» **Task statement**: Restate the listing below word for word.

» **Materials provided**:

________

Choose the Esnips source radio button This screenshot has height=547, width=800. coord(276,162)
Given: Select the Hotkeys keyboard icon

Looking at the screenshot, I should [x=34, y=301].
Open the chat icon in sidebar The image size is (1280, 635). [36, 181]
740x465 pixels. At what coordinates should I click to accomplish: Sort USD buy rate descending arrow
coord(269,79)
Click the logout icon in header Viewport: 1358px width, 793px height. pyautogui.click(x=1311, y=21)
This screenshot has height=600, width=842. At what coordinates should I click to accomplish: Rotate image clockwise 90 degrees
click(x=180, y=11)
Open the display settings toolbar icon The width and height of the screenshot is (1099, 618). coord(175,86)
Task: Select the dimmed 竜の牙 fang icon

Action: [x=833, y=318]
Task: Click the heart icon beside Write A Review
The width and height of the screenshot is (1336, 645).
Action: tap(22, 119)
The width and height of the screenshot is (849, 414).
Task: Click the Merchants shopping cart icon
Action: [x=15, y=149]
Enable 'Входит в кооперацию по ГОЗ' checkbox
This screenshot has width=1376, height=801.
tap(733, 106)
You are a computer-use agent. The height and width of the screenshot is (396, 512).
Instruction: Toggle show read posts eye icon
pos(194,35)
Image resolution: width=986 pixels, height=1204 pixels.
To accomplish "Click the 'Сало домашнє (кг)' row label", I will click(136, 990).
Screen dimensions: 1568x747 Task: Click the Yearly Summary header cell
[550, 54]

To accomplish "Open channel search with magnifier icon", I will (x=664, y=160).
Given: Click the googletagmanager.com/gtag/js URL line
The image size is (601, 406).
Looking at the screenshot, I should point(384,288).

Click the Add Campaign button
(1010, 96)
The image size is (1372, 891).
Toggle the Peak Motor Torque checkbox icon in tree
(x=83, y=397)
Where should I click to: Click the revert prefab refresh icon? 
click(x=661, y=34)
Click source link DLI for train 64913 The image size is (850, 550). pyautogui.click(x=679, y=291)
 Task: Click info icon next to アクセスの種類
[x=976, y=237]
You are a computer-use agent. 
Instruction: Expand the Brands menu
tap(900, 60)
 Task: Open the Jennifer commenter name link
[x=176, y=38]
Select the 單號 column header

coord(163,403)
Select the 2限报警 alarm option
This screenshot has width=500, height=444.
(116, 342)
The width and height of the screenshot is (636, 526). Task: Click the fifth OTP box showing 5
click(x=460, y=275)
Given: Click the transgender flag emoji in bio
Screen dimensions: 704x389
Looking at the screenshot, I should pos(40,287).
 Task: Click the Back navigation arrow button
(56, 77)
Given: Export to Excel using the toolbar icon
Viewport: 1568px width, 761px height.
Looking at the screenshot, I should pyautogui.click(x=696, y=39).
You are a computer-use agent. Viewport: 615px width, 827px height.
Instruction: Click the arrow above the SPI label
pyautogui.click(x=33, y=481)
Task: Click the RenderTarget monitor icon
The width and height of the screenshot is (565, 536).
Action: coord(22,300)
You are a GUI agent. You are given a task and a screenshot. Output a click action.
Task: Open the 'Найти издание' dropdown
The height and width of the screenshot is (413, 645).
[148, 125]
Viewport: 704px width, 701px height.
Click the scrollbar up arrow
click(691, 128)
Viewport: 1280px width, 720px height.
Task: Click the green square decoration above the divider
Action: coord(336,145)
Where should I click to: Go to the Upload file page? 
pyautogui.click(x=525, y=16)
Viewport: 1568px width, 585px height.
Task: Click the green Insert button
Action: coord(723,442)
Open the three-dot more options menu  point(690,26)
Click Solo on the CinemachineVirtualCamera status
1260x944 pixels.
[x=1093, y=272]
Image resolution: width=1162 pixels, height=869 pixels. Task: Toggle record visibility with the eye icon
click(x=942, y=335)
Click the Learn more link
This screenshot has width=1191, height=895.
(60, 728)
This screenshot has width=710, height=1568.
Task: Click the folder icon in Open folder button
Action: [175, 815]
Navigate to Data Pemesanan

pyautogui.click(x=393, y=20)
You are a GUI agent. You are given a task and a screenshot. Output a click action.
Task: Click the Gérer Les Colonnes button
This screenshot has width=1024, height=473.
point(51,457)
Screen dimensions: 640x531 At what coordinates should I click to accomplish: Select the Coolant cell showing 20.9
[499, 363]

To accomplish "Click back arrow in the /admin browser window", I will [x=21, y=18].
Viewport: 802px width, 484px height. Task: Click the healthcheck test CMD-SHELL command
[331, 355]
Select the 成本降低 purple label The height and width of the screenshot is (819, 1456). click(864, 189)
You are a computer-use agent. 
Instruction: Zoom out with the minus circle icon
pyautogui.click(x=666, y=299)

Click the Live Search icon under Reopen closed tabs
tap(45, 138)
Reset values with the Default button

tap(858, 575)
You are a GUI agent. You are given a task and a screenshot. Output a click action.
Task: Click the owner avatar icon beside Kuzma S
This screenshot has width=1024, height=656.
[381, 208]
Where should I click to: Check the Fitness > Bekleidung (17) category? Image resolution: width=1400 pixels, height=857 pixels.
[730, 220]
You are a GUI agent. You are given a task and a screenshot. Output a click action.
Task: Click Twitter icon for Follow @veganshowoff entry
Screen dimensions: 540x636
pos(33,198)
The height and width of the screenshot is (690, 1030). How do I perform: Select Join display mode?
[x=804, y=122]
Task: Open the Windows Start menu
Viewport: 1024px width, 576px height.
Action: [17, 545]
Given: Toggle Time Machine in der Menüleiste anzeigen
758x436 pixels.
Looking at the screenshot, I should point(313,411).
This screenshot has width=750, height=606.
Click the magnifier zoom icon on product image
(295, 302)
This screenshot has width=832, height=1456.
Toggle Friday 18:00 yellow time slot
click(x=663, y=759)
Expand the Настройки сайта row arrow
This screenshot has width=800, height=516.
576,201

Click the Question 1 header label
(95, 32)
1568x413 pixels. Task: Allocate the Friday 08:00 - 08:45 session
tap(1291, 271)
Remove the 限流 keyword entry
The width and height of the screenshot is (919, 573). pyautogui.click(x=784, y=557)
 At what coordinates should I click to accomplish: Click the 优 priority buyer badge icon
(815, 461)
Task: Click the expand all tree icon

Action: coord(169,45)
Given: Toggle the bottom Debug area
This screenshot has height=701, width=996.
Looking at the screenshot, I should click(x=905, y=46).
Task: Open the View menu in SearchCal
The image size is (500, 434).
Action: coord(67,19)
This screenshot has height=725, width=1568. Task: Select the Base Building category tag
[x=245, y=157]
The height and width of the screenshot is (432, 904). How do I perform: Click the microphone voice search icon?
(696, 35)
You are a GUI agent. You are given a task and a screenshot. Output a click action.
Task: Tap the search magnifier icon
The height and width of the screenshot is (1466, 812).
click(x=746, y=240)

________

» **Response to the task**:
Choose the Esnips source radio button This screenshot has height=547, width=800. coord(276,162)
Given: Select the Hotkeys keyboard icon

Looking at the screenshot, I should [x=34, y=301].
Open the chat icon in sidebar The image size is (1280, 635). [36, 181]
740x465 pixels. At what coordinates should I click to accomplish: Sort USD buy rate descending arrow
coord(269,79)
Click the logout icon in header Viewport: 1358px width, 793px height. pyautogui.click(x=1311, y=21)
This screenshot has height=600, width=842. At what coordinates should I click to accomplish: Rotate image clockwise 90 degrees
click(x=180, y=11)
Open the display settings toolbar icon The width and height of the screenshot is (1099, 618). coord(175,86)
Task: Select the dimmed 竜の牙 fang icon

Action: [x=833, y=318]
Task: Click the heart icon beside Write A Review
The width and height of the screenshot is (1336, 645).
Action: tap(22, 119)
The width and height of the screenshot is (849, 414).
Task: Click the Merchants shopping cart icon
Action: [x=15, y=149]
Enable 'Входит в кооперацию по ГОЗ' checkbox
This screenshot has width=1376, height=801.
tap(733, 106)
You are a computer-use agent. The height and width of the screenshot is (396, 512).
Instruction: Toggle show read posts eye icon
pos(194,35)
Image resolution: width=986 pixels, height=1204 pixels.
To accomplish "Click the 'Сало домашнє (кг)' row label", I will click(136, 990).
Screen dimensions: 1568x747 Task: Click the Yearly Summary header cell
[550, 54]

To accomplish "Open channel search with magnifier icon", I will (x=664, y=160).
Given: Click the googletagmanager.com/gtag/js URL line
The image size is (601, 406).
Looking at the screenshot, I should point(384,288).

Click the Add Campaign button
(1010, 96)
The image size is (1372, 891).
Toggle the Peak Motor Torque checkbox icon in tree
(x=83, y=397)
Where should I click to: Click the revert prefab refresh icon? 
click(x=661, y=34)
Click source link DLI for train 64913 The image size is (850, 550). pyautogui.click(x=679, y=291)
 Task: Click info icon next to アクセスの種類
[x=976, y=237]
You are a computer-use agent. 
Instruction: Expand the Brands menu
tap(900, 60)
 Task: Open the Jennifer commenter name link
[x=176, y=38]
Select the 單號 column header

coord(163,403)
Select the 2限报警 alarm option
This screenshot has width=500, height=444.
(116, 342)
The width and height of the screenshot is (636, 526). Task: Click the fifth OTP box showing 5
click(x=460, y=275)
Given: Click the transgender flag emoji in bio
Screen dimensions: 704x389
Looking at the screenshot, I should pos(40,287).
 Task: Click the Back navigation arrow button
(56, 77)
Given: Export to Excel using the toolbar icon
Viewport: 1568px width, 761px height.
Looking at the screenshot, I should pyautogui.click(x=696, y=39).
You are a computer-use agent. Viewport: 615px width, 827px height.
Instruction: Click the arrow above the SPI label
pyautogui.click(x=33, y=481)
Task: Click the RenderTarget monitor icon
The width and height of the screenshot is (565, 536).
Action: coord(22,300)
You are a GUI agent. You are given a task and a screenshot. Output a click action.
Task: Open the 'Найти издание' dropdown
The height and width of the screenshot is (413, 645).
[148, 125]
Viewport: 704px width, 701px height.
Click the scrollbar up arrow
click(691, 128)
Viewport: 1280px width, 720px height.
Task: Click the green square decoration above the divider
Action: coord(336,145)
Where should I click to: Go to the Upload file page? 
pyautogui.click(x=525, y=16)
Viewport: 1568px width, 585px height.
Task: Click the green Insert button
Action: coord(723,442)
Open the three-dot more options menu  point(690,26)
Click Solo on the CinemachineVirtualCamera status
1260x944 pixels.
[x=1093, y=272]
Image resolution: width=1162 pixels, height=869 pixels. Task: Toggle record visibility with the eye icon
click(x=942, y=335)
Click the Learn more link
This screenshot has width=1191, height=895.
(60, 728)
This screenshot has width=710, height=1568.
Task: Click the folder icon in Open folder button
Action: [175, 815]
Navigate to Data Pemesanan

pyautogui.click(x=393, y=20)
You are a GUI agent. You are given a task and a screenshot. Output a click action.
Task: Click the Gérer Les Colonnes button
This screenshot has width=1024, height=473.
point(51,457)
Screen dimensions: 640x531 At what coordinates should I click to accomplish: Select the Coolant cell showing 20.9
[499, 363]

To accomplish "Click back arrow in the /admin browser window", I will [x=21, y=18].
Viewport: 802px width, 484px height. Task: Click the healthcheck test CMD-SHELL command
[331, 355]
Select the 成本降低 purple label The height and width of the screenshot is (819, 1456). click(864, 189)
You are a computer-use agent. 
Instruction: Zoom out with the minus circle icon
pyautogui.click(x=666, y=299)

Click the Live Search icon under Reopen closed tabs
tap(45, 138)
Reset values with the Default button

tap(858, 575)
You are a GUI agent. You are given a task and a screenshot. Output a click action.
Task: Click the owner avatar icon beside Kuzma S
This screenshot has width=1024, height=656.
[381, 208]
Where should I click to: Check the Fitness > Bekleidung (17) category? Image resolution: width=1400 pixels, height=857 pixels.
[730, 220]
You are a GUI agent. You are given a task and a screenshot. Output a click action.
Task: Click Twitter icon for Follow @veganshowoff entry
Screen dimensions: 540x636
pos(33,198)
The height and width of the screenshot is (690, 1030). How do I perform: Select Join display mode?
[x=804, y=122]
Task: Open the Windows Start menu
Viewport: 1024px width, 576px height.
Action: [17, 545]
Given: Toggle Time Machine in der Menüleiste anzeigen
758x436 pixels.
Looking at the screenshot, I should point(313,411).
This screenshot has width=750, height=606.
Click the magnifier zoom icon on product image
(295, 302)
This screenshot has width=832, height=1456.
Toggle Friday 18:00 yellow time slot
click(x=663, y=759)
Expand the Настройки сайта row arrow
This screenshot has width=800, height=516.
576,201

Click the Question 1 header label
(95, 32)
1568x413 pixels. Task: Allocate the Friday 08:00 - 08:45 session
tap(1291, 271)
Remove the 限流 keyword entry
The width and height of the screenshot is (919, 573). pyautogui.click(x=784, y=557)
 At what coordinates should I click to accomplish: Click the 优 priority buyer badge icon
(815, 461)
Task: Click the expand all tree icon

Action: coord(169,45)
Given: Toggle the bottom Debug area
This screenshot has height=701, width=996.
Looking at the screenshot, I should click(x=905, y=46).
Task: Open the View menu in SearchCal
The image size is (500, 434).
Action: coord(67,19)
This screenshot has height=725, width=1568. Task: Select the Base Building category tag
[x=245, y=157]
The height and width of the screenshot is (432, 904). How do I perform: Click the microphone voice search icon?
(696, 35)
You are a GUI agent. You are given a task and a screenshot. Output a click action.
Task: Tap the search magnifier icon
The height and width of the screenshot is (1466, 812).
click(x=746, y=240)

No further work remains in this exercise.